筑波大学附属病院は1月17日、重い心臓病を抱え体重わずか1,100gという「極低出生体重児」で生まれた女児への2段階に分けての段階的心臓修復手術に成功したと発表した。手術を行ったのは、同病院小児集中治療センターの平松祐司教授らのグループ。出生体重が1,500g未満の新生児を極低出生体重児と呼び、その心臓修復手術の成功は、世界的にみてもわずかという。
■危機脱し体重3,400gで退院
手術した女児が生まれたのは、昨年の5月。右心室と左心室を隔てる壁に穴があく「心室中隔欠損症」や、心臓の大動脈と肺動脈をつなぐ動脈管が閉じないでいる「動脈管開存症」などの診断を受けた。生後まもなく女児は重い心不全に陥ったことから、まず肺に向かう血流を減らす1段目の手術を行った。4カ月後に体重が2,700gに増えた時点で、右心室と左心室を隔てる壁に開いていた穴をふさぐ2段目の根治手術を施し、成功した。
術後、6日間にわたり補助的な人工心肺装置を装着するなど一時極めて危険な状態となったが、回復。根治手術から3カ月後の1月10日に体重3,400gで退院した。後遺症はないという。

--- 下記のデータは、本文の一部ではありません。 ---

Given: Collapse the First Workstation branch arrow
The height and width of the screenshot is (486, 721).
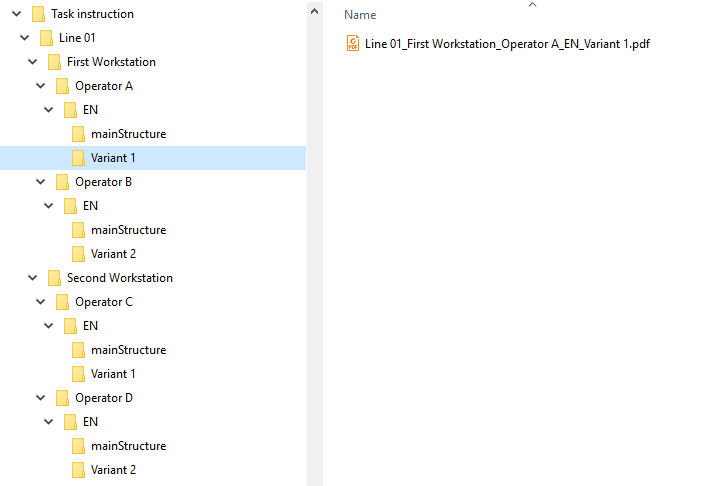Looking at the screenshot, I should pos(33,62).
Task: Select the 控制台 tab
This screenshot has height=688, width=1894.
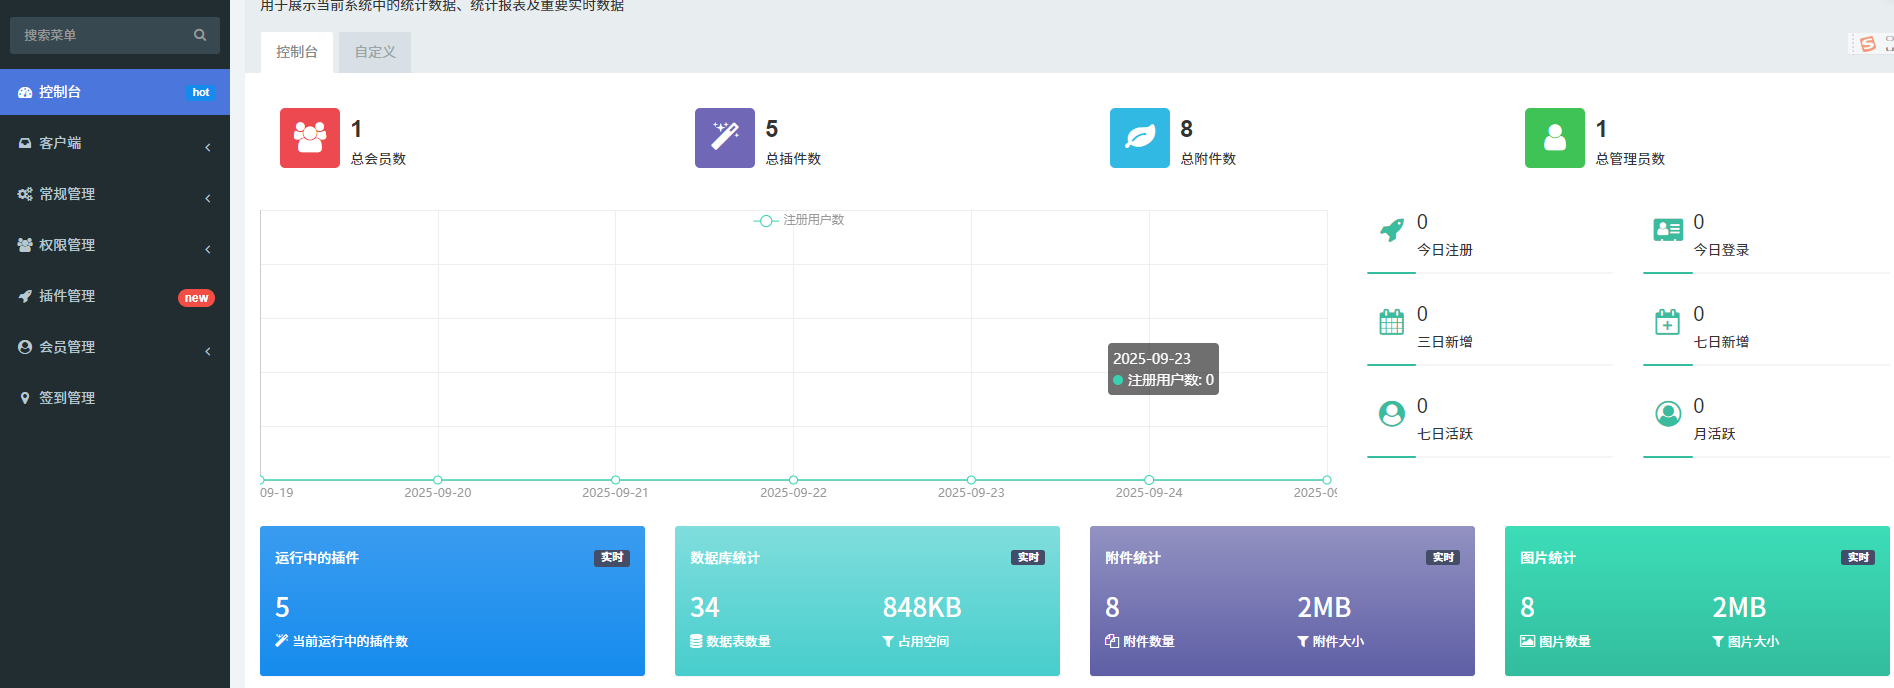Action: pos(297,52)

こうした医療を支えたのが、2013年1月に同病院に新設された小児集中治療センター。小児集中治療機能に特化した診療ユニットで、安全で質の高い小児集中治療・救急救命医療を提供するもので、厚生労働省の小児救急救命センター事業に指定された施設としては、全国で8番目、国立大学附属病院としては2番目となる。